*STATED PROBLEM:*
Reproduce the records verbatim, starting at the line containing "Task: Click the 帳票 header banner" and ending with the line containing "click(x=253, y=88)", both lines included. Omit the pictures from your answer.

[Start GIVEN RECORDS]

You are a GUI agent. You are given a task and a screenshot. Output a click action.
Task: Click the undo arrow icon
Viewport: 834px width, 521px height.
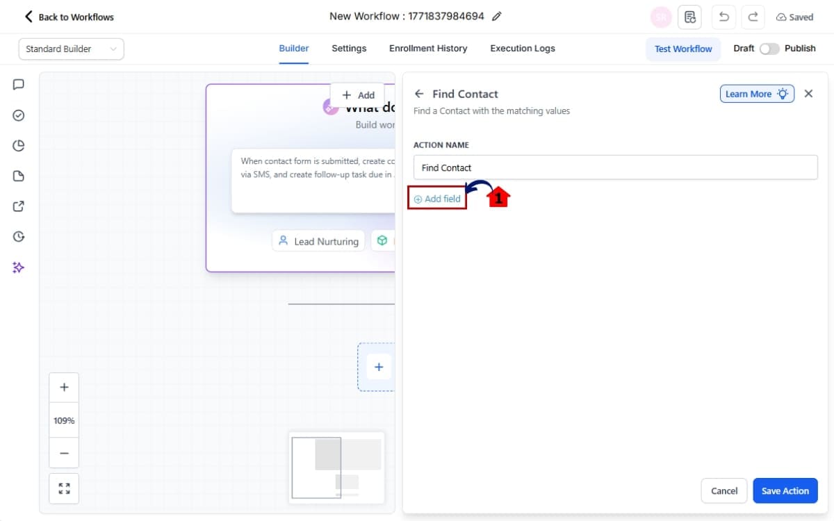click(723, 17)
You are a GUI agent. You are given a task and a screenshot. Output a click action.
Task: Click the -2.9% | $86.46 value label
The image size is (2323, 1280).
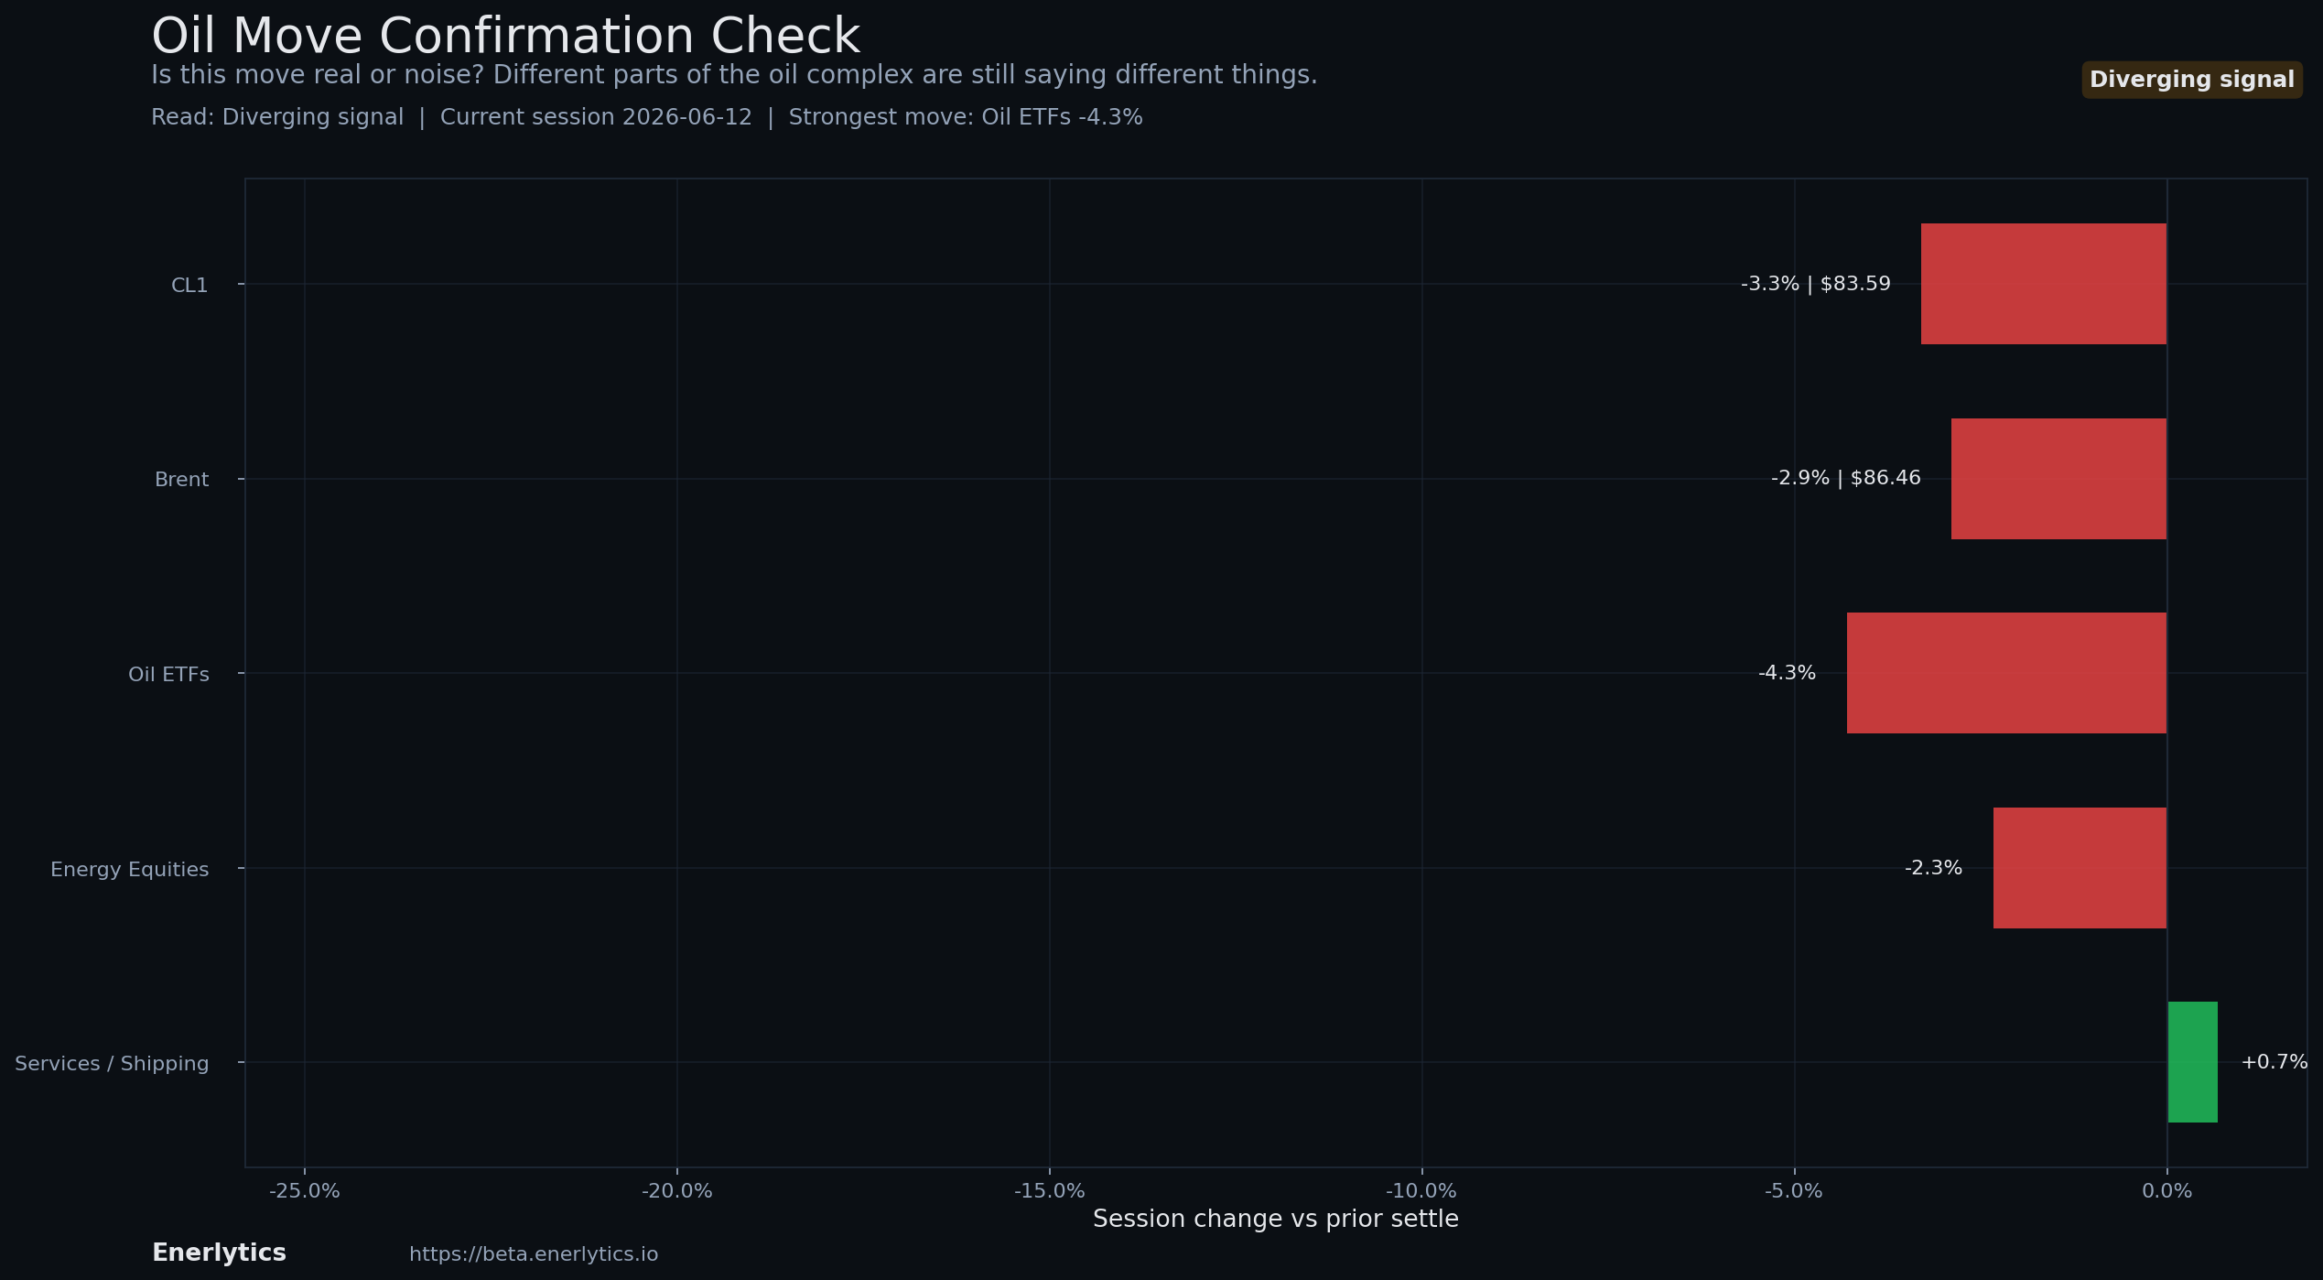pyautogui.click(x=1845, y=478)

[End GIVEN RECORDS]
[Start GIVEN RECORDS]

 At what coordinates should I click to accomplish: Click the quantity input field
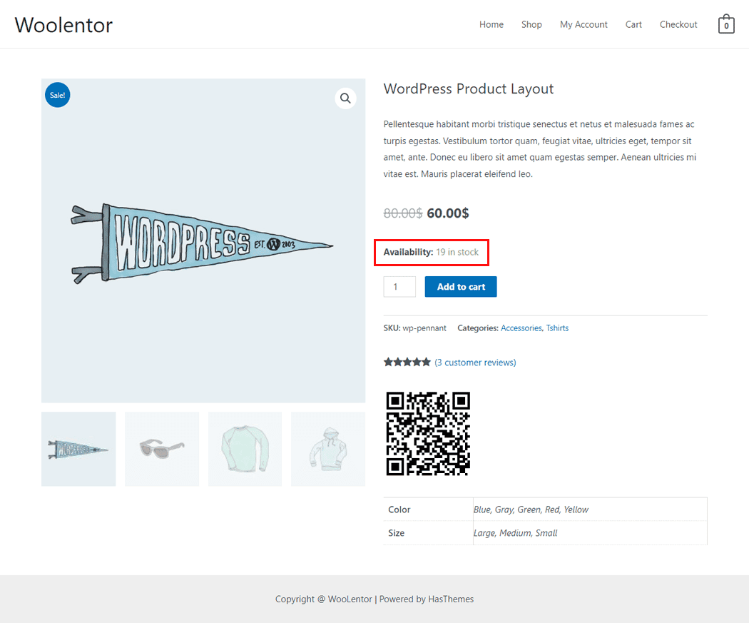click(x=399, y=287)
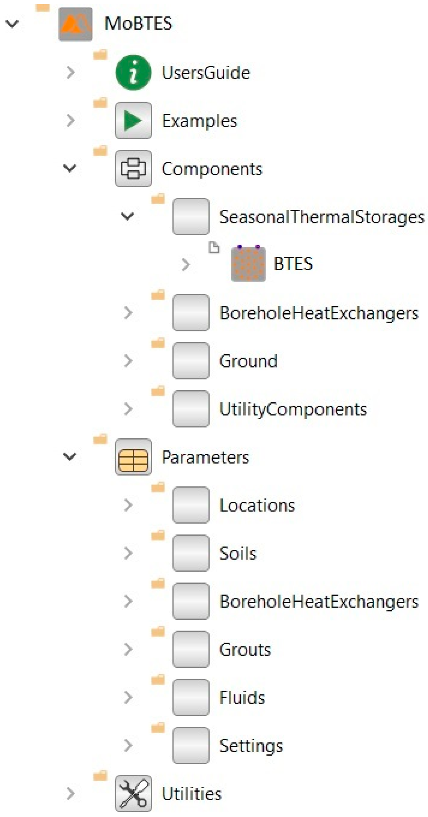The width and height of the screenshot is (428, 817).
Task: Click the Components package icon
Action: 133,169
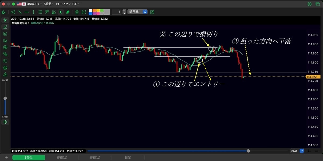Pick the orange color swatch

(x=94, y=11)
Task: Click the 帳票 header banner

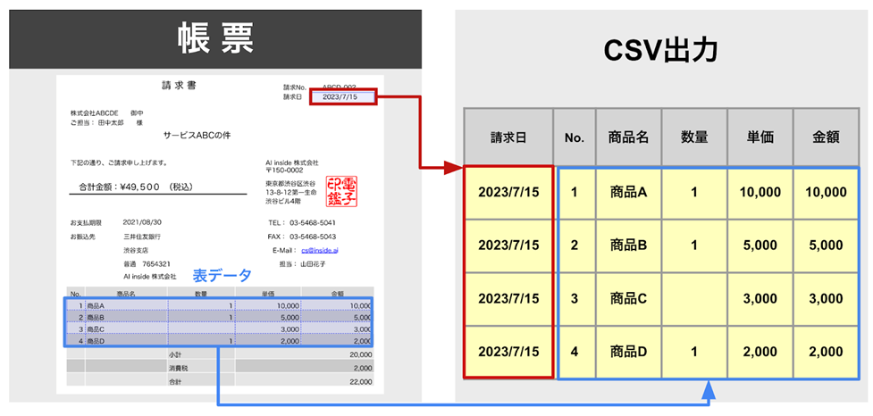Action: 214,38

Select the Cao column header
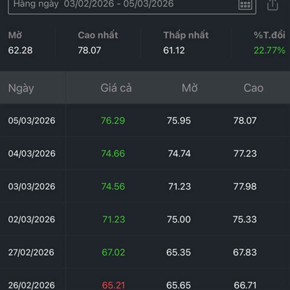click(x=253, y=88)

[End GIVEN RECORDS]

*SOLUTION TO THIS PROBLEM:*
Task: Click the 帳票 header banner

Action: 214,38

Select the Cao column header
click(x=253, y=88)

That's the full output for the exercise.